Data to process:
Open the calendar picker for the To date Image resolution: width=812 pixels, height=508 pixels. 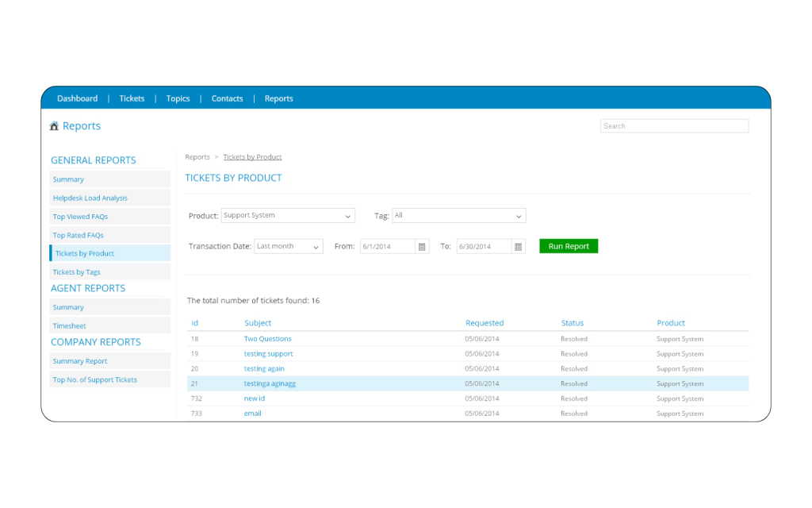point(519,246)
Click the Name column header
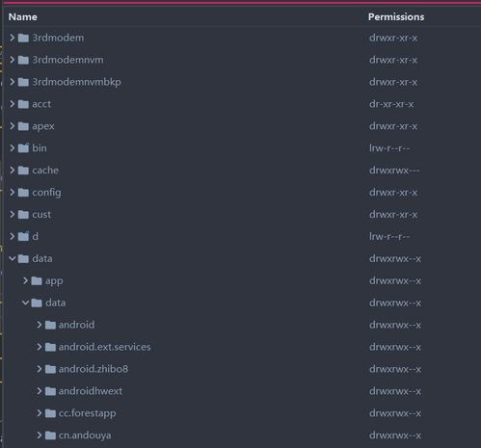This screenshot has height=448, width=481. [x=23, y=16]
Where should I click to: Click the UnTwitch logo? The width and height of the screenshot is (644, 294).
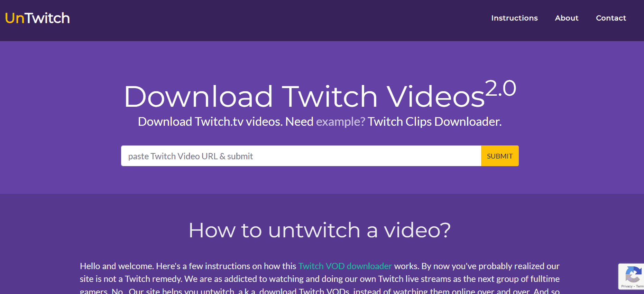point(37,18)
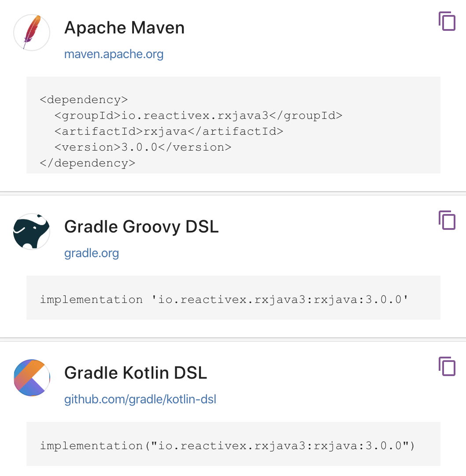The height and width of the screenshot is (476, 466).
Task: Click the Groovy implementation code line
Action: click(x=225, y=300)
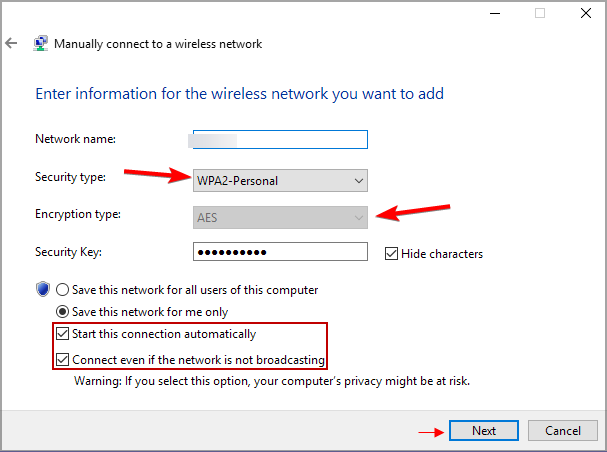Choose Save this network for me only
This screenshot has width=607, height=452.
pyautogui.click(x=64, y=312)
--
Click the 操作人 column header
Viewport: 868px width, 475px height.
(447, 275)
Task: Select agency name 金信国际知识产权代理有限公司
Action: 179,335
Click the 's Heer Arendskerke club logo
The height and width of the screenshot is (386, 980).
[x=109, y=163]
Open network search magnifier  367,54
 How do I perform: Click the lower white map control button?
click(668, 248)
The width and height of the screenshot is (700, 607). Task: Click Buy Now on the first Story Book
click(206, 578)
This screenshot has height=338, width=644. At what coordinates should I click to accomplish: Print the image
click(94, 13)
--
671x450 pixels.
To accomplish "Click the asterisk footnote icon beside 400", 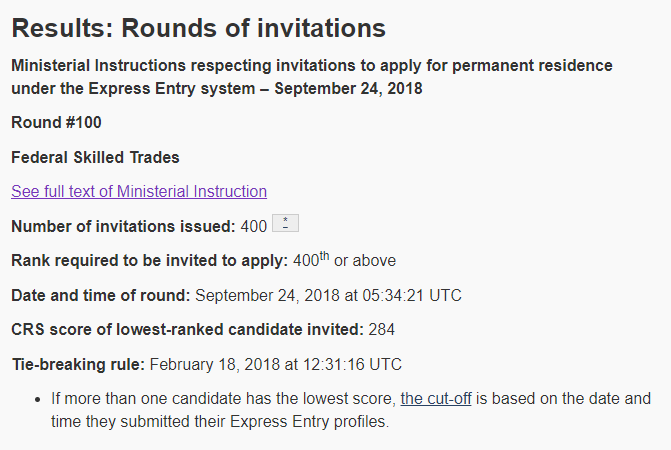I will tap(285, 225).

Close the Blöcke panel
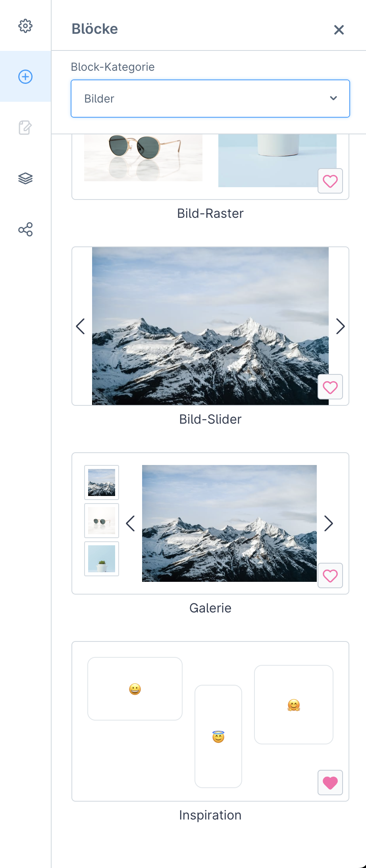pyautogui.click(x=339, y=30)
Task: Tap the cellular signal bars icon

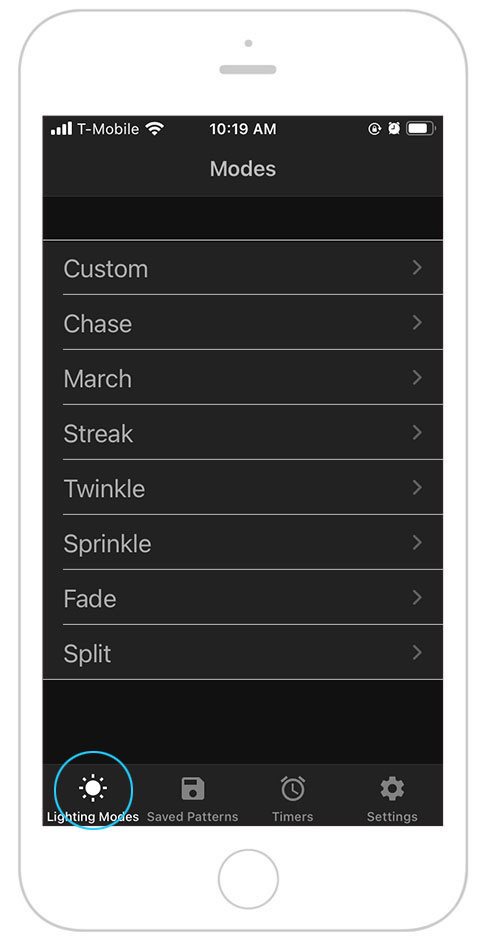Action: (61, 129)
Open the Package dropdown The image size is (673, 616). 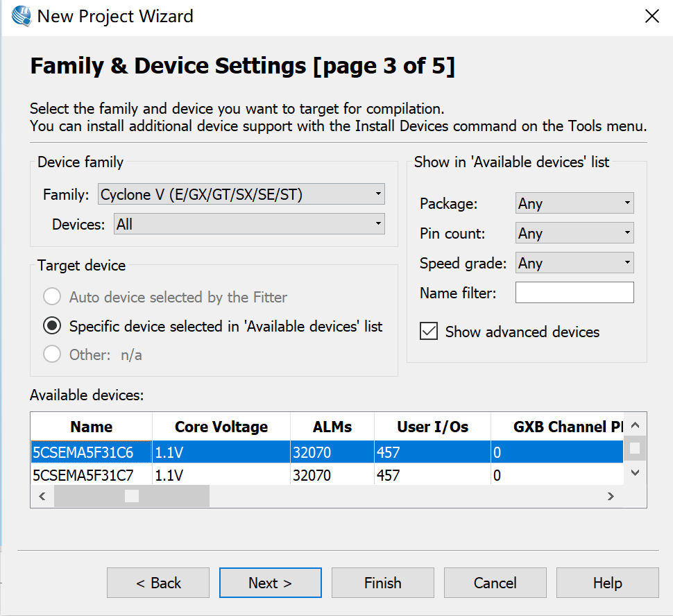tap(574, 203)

What to produce: All that belongs in your answer is the stretch of entries above from the line with "Click the 操作人 column header" through the line with "Open network search", printed exactly.

The completed task:
Click the 操作人 column header
Viewport: 868px width, 475px height.
(447, 275)
Task: Select agency name 金信国际知识产权代理有限公司
Action: 179,335
Click the 's Heer Arendskerke club logo
The height and width of the screenshot is (386, 980).
[x=109, y=163]
Open network search magnifier  367,54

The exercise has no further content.